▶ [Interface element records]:
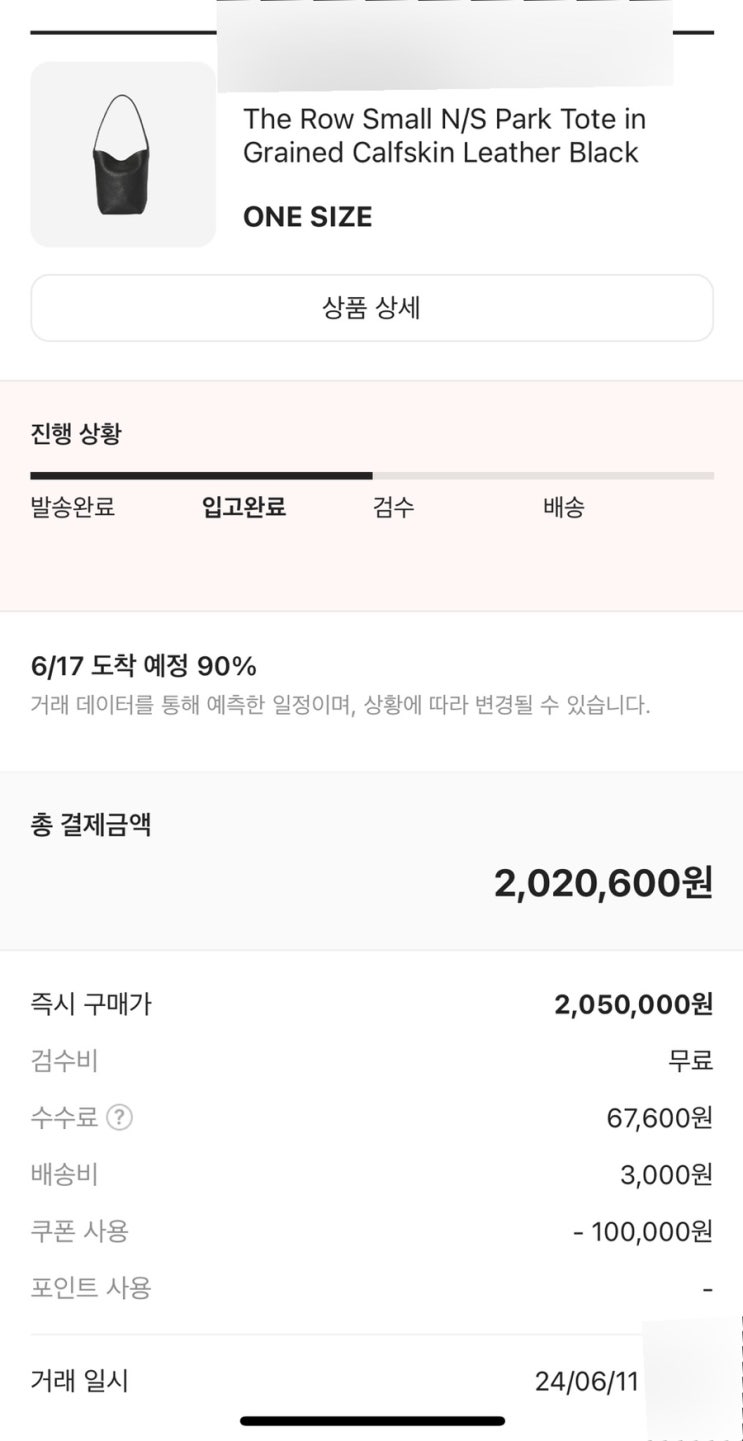
Task: Select the 입고완료 progress step
Action: (244, 508)
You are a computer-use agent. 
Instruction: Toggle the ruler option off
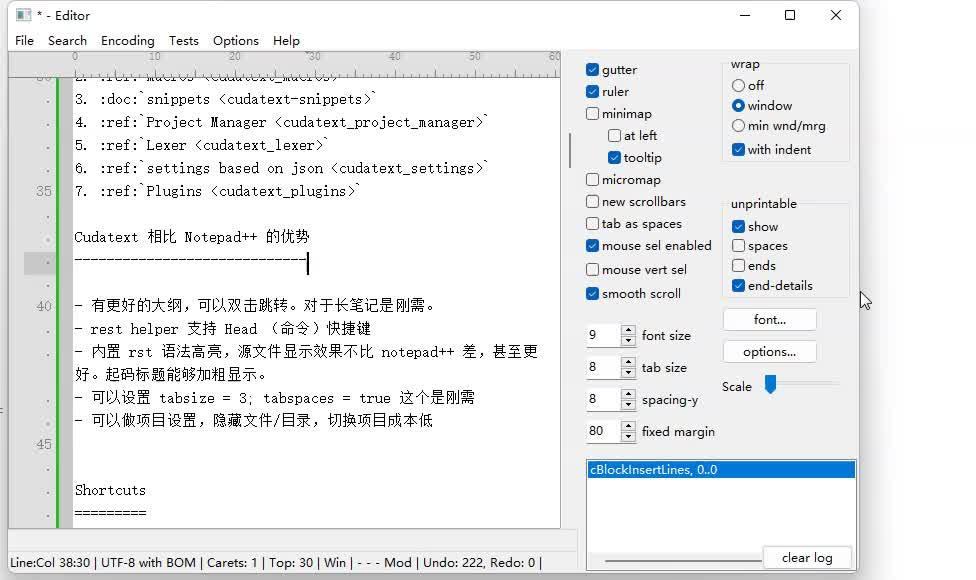[593, 91]
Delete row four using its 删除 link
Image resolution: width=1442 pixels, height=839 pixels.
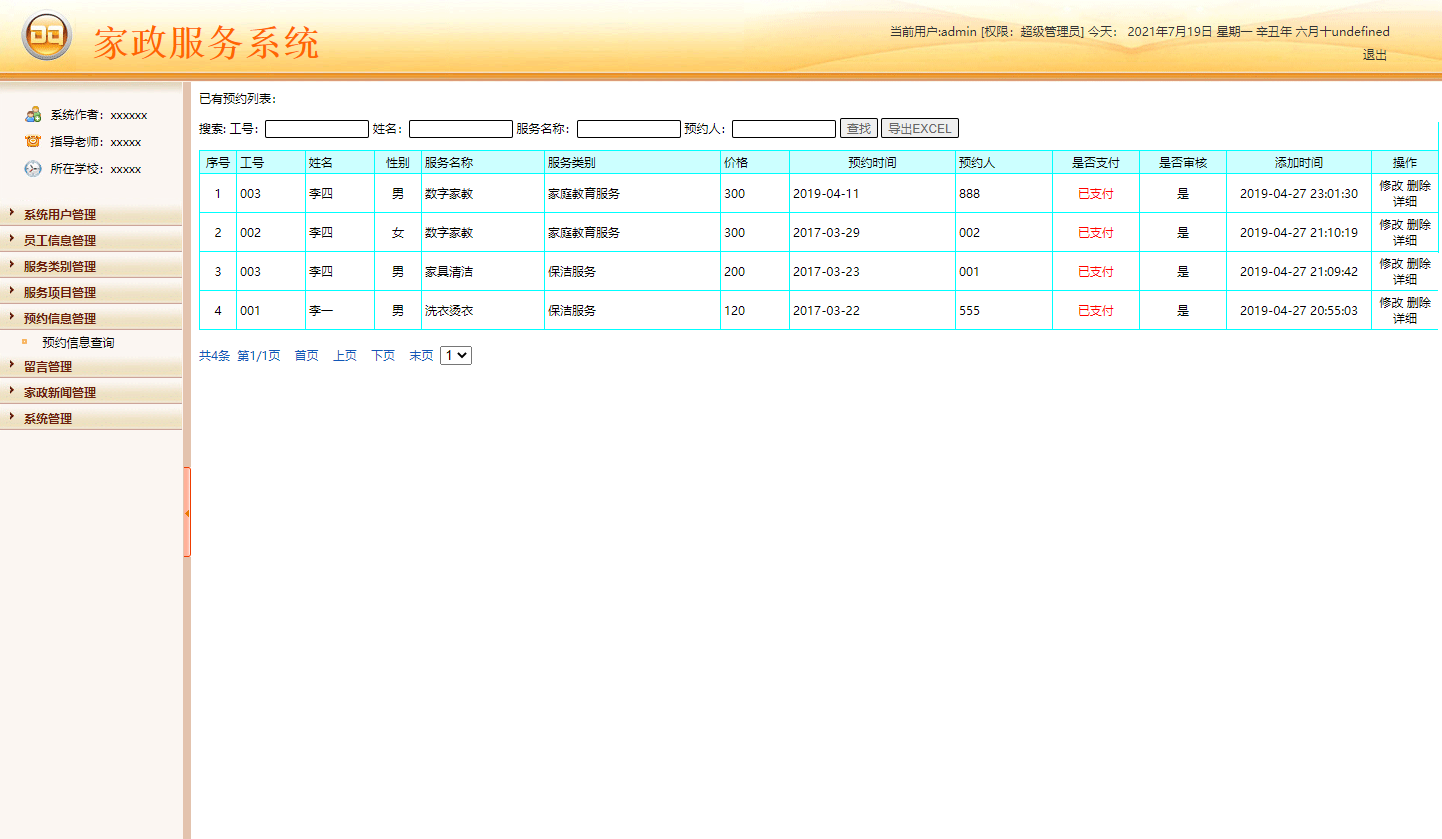(x=1417, y=301)
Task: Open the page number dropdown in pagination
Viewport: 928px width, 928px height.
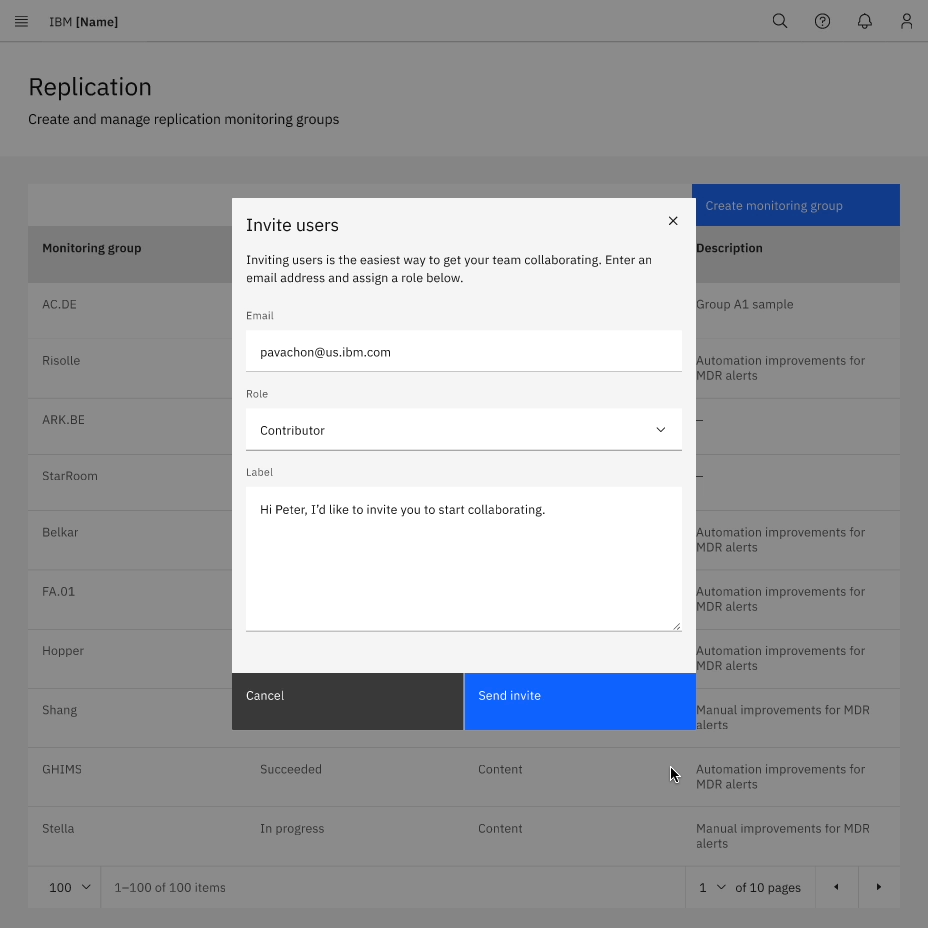Action: click(x=710, y=887)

▶ [Problem requirements]:
Count the lines in the listing above that contain the string "height", matching case. Give only the number.

▶ [Written answer]:
2